Here on the Tom’s Guide fitness desk, we love nothing more than throwing ourselves into intense week-long workout challenges — from trying a 7-minute pillar bridge plank every day to doing the 12-3-30 treadmill workout every day for a month. Yet all these workouts can take their toll. In an attempt to chill things out while recovering from tightness in my back, I tried this thread-the-needle exercise every day for a week, and it really helped.
Read on to find out more about the thread-the-needle exercise, including how to do it and what the benefits are.
What is the thread-the-needle exercise?
The thread-the-needle exercise is actually a deep stretch that targets the shoulders, chest, neck, and upper back. It allows for a light twist in the spine and can help relieve tension.
If you spend a lot of time sitting down behind your desk, or you play sports and don’t stretch an awful lot, you’ll probably have stiffness in your upper back and shoulders. This thread-the-needle stretch is one of the best ways to relieve it, and you won’t need to fork out on an expensive massage gun. (Though if you do want one, check out the best massage guns for recovery here.). Best of all, the thread-the-needle exercise only requires your body weight.
As well as being used as a stretch to relieve tension, the thread-the-needle stretch is also a great way to warm up for an upper-body workout. If you’re doing exercises like barbell presses or kettlebell swings, doing this move beforehand can help get your muscles warmed up before you add weight, reducing your risk of injury.
How to do the thread-the-needle stretch
Ready to get started? Here’s how to do the thread-the-needle stretch:
- You’ll want to use one of the best yoga mats for this one, or a softer surface to offer some comfort from the floor.
- Start on all fours in a tabletop position — make sure your knees are stacked underneath your hips, and your wrists are underneath your shoulders.
- Lift your right hand up to the ceiling, razing your gaze to the ceiling with it. Then, thread your right hand underneath your left arm, sinking down into the stretch, allowing your chest to reach down to the floor.
- Push your hips back, and keep pressing down with your left hand to avoid putting too much pressure on your neck.
- Hold the position for a few seconds, to a few minutes — as long as feels comfortable.
- To get out of the stretch, press your left hand down into the floor, and unthread your right arm, reversing the move and lifting your arm back to the sky, before lowering it back to your starting position.
- Repeat on the other side.
I did this exercise for a week — and it dramatically helped my back pain
So, what would happen if I added this simple exercise to my daily routine for a week? In a word, it was a game-changer. Here’s what I learned along the way:
The secret is moving slowly
It’s important to think of this one as a stretch, not an exercise designed to get your heart rate up. Even if you do the exercise as a dynamic warm-up, it’s important to move slowly, and with control.
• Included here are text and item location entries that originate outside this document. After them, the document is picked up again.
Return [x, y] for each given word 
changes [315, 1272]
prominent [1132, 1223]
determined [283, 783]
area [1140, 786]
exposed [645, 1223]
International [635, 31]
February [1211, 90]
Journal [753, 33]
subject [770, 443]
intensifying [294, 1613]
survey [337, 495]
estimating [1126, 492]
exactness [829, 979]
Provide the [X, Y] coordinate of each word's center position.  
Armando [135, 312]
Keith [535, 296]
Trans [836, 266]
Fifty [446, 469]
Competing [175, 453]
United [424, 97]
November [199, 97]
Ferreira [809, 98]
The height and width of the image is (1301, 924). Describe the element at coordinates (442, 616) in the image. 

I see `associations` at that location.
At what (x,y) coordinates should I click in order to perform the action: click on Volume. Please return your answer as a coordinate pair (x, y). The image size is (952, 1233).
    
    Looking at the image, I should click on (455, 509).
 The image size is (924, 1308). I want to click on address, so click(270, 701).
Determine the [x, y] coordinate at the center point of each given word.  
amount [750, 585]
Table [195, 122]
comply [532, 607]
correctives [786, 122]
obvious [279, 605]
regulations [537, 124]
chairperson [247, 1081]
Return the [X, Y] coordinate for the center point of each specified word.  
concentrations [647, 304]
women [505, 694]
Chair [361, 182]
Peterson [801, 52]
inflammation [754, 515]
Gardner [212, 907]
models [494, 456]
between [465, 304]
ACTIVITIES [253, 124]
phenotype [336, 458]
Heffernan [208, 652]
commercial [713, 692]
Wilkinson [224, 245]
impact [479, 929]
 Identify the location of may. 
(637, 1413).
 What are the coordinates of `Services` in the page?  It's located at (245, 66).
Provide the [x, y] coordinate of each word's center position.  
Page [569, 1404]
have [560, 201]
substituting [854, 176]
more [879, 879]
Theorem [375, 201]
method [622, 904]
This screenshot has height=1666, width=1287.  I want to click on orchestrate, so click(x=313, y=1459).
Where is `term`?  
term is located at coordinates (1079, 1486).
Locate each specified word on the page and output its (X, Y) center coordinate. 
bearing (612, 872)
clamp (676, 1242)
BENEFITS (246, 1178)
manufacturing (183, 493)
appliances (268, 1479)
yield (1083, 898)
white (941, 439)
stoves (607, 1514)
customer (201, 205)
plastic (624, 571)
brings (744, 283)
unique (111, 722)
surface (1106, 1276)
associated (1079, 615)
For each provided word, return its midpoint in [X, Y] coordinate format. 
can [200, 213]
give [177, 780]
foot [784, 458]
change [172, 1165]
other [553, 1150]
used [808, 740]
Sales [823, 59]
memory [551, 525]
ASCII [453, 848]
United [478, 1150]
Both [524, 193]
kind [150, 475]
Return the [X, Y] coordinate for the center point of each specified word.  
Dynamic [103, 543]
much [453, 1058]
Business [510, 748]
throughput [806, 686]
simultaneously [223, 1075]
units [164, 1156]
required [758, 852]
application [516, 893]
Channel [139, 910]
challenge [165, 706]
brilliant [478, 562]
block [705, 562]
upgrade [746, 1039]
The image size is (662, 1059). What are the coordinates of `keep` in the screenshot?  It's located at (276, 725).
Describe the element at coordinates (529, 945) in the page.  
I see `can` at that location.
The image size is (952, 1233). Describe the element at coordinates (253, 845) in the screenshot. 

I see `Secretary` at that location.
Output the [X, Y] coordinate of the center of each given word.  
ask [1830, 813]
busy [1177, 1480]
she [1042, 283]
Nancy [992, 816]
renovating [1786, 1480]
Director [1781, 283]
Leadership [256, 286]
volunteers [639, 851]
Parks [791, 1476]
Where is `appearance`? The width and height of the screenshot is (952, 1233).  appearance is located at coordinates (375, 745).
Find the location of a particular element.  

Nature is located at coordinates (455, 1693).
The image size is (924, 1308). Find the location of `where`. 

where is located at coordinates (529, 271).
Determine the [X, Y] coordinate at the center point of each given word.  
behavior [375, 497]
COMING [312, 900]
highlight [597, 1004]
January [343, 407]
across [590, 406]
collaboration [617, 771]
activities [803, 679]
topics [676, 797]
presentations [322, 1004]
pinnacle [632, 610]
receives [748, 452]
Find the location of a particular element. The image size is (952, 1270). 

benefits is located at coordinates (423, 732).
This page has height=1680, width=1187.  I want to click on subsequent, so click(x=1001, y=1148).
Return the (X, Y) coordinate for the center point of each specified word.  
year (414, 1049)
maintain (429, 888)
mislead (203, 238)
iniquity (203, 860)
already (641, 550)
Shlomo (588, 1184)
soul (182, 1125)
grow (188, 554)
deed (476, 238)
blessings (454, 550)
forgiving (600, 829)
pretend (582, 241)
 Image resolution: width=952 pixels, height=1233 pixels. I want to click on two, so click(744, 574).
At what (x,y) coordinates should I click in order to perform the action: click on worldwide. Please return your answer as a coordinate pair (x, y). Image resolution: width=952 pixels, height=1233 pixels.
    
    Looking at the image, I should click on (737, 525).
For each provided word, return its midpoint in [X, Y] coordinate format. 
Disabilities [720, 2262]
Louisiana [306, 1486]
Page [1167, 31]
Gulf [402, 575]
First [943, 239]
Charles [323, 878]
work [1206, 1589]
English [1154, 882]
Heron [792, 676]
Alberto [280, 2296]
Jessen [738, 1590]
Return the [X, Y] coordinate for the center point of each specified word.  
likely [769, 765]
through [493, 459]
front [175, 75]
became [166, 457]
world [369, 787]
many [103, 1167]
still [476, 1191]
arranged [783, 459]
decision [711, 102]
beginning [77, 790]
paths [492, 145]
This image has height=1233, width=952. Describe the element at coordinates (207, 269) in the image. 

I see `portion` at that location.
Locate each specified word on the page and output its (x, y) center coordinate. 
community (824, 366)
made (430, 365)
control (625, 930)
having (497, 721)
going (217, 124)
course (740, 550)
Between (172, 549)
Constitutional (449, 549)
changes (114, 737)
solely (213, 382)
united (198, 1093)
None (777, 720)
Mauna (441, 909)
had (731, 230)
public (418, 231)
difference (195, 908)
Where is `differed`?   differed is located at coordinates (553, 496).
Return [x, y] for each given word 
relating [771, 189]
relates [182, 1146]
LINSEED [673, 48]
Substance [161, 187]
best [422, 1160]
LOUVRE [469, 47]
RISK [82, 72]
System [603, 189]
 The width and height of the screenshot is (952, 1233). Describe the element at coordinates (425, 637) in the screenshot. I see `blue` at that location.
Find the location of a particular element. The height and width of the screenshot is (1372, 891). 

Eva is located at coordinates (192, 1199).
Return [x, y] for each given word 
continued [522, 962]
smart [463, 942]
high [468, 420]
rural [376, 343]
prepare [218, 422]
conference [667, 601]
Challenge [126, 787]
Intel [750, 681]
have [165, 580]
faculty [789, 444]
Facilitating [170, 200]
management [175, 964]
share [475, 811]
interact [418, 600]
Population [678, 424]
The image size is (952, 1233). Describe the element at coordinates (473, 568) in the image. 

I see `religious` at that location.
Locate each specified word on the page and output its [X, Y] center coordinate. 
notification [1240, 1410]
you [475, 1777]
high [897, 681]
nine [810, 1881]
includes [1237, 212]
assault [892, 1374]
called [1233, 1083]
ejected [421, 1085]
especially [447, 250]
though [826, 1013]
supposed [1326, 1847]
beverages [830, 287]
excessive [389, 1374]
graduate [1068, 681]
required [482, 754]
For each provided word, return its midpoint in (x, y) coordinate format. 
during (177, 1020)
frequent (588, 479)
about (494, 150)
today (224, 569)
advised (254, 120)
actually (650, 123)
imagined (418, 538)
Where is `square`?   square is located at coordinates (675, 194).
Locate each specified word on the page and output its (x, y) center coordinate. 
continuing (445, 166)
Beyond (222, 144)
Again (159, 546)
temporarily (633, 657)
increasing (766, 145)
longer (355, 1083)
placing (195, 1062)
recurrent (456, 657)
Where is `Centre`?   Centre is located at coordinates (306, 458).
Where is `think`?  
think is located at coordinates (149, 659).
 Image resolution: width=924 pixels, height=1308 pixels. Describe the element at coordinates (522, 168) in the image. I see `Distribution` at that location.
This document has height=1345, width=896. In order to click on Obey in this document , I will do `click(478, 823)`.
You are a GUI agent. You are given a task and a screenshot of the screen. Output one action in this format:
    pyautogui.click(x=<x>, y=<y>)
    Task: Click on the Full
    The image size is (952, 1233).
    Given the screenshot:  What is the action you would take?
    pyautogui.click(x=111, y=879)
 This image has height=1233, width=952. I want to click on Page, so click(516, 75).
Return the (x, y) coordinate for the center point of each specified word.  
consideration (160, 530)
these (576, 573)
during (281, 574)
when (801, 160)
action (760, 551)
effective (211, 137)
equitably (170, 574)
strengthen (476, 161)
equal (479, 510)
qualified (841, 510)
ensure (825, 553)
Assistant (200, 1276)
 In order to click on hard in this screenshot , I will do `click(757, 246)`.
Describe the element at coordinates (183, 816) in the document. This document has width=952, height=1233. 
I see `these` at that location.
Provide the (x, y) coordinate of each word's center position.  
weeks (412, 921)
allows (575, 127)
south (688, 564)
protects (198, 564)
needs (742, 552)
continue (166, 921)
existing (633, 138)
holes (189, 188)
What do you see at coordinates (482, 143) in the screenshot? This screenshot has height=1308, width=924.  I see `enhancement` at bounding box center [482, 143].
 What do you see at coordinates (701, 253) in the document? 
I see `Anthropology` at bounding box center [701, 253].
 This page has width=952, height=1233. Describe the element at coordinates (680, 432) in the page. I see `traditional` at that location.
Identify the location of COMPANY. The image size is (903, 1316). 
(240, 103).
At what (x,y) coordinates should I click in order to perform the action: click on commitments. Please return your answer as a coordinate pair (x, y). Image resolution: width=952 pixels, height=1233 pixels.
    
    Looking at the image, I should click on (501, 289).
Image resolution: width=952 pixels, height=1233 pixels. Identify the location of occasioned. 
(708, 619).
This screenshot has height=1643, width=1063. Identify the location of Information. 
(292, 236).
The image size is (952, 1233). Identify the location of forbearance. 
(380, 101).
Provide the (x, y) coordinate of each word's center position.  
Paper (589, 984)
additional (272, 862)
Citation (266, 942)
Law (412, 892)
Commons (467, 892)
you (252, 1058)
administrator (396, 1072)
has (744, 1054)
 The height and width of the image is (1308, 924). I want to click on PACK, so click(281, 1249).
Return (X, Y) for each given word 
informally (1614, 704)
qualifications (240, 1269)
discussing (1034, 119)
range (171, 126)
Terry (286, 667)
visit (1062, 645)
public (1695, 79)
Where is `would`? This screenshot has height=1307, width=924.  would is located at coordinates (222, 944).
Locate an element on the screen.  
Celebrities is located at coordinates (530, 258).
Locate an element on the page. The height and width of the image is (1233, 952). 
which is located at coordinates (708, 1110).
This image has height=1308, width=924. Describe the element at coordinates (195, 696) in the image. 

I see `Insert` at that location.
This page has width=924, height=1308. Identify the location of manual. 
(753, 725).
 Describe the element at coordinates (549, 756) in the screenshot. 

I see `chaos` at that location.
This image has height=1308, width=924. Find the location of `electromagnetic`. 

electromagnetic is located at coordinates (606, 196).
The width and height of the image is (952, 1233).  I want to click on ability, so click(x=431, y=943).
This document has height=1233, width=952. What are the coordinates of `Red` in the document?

Moving too quickly means you might not achieve a deep stretch, or you might push yourself into a deep stretch too quickly and risk injury.
I started off by doing 30 seconds of thread-the-needle on each side. On other days, particularly after days where I hadn’t used my standing desk or had lifted weights in the gym, I’d extend this to a minute on each side. How long you hold the move depends on what feels good. As a warm-up before heading out for a run, I moved in and out of the stretch ten times, but still ensured I held the stretch part of the movement for a few seconds.
Be careful not to hold your breath
Like a yoga or Pilates class, following your breath during this exercise is important. Try and think about breathing in as you raise your arm to the ceiling, then breathing out as you lower into the stretch. Once you’re there, take some deep, slow breaths. Just make sure that you’re not holding your breath as your stretch.
Form is important
Halfway through the week, I performed the thread-the-needle stretch in front of the mirror as part of a warm-up and then a cool-down in the gym. I noticed I wasn’t sinking my hips back enough during the stretch. Almost like a child’s pose, your hips should sink back as you thread the arm underneath your body, to avoid putting too much pressure on your neck.
A week later, my shoulders felt less tense
Like many of us, I often suffer from tightness in my back, especially on days when I’ve spent too much time hunched over my laptop or iPhone. As a runner, having good posture is important to me — keeping my torso upright on the run can help me run faster, and more efficiently.
After a week of adding this stretch to my daily routine, my shoulders, neck, and upper back felt a lot more relaxed, and this is definitely something I’ll be using in my warm-ups going forward. Get up from your desk and give it a try — you’ll thank me later.